For European organizations, the direct impact of Operation Hanoi Thief is currently limited due to its focus on Vietnamese IT and recruitment sectors. However, the tactics used—such as spear-phishing with malicious LNK files, DLL sideloading, and information stealing—are common in APT campaigns and could be adapted or replicated against European targets. If threat actors behind this campaign expand their targeting or share tools and techniques, European IT and recruitment sectors could face similar risks, including credential theft leading to unauthorized access, lateral movement, and data breaches. The exfiltration of browser credentials and history can compromise user accounts and sensitive information, potentially affecting confidentiality and integrity. The use of trusted Windows tools and anti-analysis techniques complicates detection and response, increasing the risk of prolonged undetected presence. Organizations with significant interactions or partnerships with Vietnamese entities might also face indirect risks through supply chain or third-party compromise. Overall, the campaign exemplifies the persistent threat of targeted social engineering combined with sophisticated payload delivery, which European organizations must be prepared to defend against.
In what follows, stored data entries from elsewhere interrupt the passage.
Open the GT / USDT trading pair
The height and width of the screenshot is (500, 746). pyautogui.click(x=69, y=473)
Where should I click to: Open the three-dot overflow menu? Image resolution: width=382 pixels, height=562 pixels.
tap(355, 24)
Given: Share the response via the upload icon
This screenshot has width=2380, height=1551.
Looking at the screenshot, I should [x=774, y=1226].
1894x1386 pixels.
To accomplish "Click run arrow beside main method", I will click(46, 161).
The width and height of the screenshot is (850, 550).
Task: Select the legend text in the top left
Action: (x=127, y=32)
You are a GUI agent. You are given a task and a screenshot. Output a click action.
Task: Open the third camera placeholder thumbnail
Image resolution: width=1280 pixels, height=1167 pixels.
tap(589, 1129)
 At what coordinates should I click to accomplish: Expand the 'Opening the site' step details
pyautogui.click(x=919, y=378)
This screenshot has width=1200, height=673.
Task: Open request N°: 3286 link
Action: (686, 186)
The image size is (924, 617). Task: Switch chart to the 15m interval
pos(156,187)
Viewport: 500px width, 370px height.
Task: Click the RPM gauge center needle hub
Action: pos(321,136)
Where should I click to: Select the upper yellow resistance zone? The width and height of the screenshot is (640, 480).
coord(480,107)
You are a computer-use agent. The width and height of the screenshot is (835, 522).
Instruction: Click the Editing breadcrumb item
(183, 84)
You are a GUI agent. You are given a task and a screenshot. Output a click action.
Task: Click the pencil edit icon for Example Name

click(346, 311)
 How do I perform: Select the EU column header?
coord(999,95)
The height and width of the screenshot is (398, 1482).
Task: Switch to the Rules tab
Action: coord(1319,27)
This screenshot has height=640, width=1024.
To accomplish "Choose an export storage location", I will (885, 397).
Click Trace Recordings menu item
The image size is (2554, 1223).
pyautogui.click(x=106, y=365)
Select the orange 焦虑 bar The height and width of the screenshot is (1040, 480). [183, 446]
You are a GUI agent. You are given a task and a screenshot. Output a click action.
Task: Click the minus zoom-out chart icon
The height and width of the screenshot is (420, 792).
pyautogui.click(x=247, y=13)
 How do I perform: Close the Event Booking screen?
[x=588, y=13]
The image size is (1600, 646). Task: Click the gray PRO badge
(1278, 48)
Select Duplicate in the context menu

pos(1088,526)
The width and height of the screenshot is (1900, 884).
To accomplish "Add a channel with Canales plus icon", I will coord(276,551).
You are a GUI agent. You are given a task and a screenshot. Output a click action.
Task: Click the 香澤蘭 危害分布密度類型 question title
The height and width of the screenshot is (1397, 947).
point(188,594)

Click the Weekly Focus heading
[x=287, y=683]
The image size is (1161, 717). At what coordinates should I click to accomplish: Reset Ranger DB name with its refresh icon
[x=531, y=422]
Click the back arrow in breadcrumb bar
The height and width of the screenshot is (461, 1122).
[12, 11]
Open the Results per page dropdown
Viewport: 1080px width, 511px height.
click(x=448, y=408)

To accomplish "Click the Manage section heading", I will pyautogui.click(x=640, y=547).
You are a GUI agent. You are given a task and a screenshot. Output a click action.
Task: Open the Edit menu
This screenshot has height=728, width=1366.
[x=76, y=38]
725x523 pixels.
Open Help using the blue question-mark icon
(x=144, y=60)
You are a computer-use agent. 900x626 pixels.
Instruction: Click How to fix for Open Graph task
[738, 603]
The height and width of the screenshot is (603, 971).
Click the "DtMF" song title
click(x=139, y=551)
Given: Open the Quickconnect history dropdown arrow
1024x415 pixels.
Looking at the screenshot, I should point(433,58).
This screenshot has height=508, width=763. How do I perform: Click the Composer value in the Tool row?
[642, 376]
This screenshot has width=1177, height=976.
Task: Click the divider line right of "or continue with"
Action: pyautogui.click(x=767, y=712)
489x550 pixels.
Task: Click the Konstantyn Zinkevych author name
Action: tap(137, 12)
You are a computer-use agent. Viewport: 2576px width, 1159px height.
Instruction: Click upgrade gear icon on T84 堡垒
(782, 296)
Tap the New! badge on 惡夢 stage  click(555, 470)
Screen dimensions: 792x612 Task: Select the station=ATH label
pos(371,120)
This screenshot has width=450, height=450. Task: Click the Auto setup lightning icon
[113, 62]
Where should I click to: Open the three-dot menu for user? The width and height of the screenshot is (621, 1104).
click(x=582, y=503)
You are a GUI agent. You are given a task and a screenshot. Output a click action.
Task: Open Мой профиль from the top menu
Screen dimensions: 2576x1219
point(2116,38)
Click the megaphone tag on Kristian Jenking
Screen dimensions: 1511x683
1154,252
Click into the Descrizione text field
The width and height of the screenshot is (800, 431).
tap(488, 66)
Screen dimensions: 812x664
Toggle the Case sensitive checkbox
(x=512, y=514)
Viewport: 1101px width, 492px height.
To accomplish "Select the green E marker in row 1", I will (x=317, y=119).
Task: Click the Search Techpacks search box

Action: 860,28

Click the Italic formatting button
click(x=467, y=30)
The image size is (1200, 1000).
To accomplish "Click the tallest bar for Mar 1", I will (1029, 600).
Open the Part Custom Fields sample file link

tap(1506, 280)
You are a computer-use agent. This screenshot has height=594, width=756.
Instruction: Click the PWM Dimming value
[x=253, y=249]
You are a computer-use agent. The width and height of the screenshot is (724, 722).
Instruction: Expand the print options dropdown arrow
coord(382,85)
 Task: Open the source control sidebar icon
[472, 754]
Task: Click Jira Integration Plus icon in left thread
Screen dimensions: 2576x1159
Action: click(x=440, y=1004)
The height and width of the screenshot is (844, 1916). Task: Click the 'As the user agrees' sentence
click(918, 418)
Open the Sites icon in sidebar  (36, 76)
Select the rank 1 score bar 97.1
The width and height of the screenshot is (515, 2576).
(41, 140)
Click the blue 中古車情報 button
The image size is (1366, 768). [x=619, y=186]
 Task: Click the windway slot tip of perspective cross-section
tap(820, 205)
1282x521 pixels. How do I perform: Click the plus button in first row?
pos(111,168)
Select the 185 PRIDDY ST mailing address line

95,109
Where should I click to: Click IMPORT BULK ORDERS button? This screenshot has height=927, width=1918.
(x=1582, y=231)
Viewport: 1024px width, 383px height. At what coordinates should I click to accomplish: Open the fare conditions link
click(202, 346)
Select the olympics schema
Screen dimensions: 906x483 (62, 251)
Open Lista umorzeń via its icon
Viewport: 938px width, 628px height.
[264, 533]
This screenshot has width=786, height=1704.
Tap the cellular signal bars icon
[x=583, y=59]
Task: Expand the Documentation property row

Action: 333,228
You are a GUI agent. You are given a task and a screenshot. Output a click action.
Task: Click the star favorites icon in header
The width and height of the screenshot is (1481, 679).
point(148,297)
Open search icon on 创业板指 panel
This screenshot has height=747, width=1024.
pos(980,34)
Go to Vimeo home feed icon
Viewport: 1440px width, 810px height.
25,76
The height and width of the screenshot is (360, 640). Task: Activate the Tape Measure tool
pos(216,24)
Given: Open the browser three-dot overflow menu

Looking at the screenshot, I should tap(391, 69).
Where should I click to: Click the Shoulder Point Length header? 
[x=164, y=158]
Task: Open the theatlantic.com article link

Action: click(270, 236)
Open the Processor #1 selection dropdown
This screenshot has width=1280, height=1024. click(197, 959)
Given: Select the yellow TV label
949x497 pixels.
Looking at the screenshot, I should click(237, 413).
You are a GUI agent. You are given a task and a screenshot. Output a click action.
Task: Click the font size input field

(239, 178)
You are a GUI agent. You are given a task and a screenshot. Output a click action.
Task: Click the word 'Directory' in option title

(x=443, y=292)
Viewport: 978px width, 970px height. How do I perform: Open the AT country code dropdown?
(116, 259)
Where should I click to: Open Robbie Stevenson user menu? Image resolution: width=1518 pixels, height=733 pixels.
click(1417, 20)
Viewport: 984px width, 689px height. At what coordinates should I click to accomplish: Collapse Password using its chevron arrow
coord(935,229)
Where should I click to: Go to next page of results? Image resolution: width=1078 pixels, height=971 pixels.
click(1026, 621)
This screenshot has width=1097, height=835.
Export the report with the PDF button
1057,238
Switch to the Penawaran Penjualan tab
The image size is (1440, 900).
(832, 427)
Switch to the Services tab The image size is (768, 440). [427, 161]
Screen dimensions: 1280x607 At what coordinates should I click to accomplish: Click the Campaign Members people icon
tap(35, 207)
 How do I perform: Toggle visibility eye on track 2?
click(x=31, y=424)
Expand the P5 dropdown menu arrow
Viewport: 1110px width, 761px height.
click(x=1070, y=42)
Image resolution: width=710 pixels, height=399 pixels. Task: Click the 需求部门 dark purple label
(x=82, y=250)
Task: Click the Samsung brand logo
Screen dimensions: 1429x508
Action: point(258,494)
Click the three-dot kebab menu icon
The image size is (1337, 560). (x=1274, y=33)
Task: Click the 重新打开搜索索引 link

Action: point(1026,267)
1. Implement targeted security awareness training focusing on spear-phishing, especially educating users to scrutinize unsolicited resumes or attachments from unknown sources. 2. Deploy advanced endpoint detection and response (EDR) solutions capable of detecting DLL sideloading and anomalous use of Windows utilities. 3. Monitor and block network traffic to known malicious domains and IPs associated with the campaign, such as those identified in the indicators of compromise. 4. Enforce application whitelisting and restrict execution of LNK files from email attachments or untrusted locations. 5. Regularly audit and monitor browser credential stores and implement multi-factor authentication (MFA) to reduce the impact of stolen credentials. 6. Use threat intelligence feeds to update detection rules with hashes and domains linked to LOTUSHARVEST and related payloads. 7. Conduct regular incident response exercises simulating spear-phishing and DLL sideloading attacks to improve detection and containment capabilities. 8. Limit user privileges to prevent unauthorized DLL loading and reduce the attack surface. 9. Employ network segmentation to contain potential breaches and prevent lateral movement. 10. Collaborate with regional cybersecurity communities to share intelligence and best practices regarding emerging APT campaigns.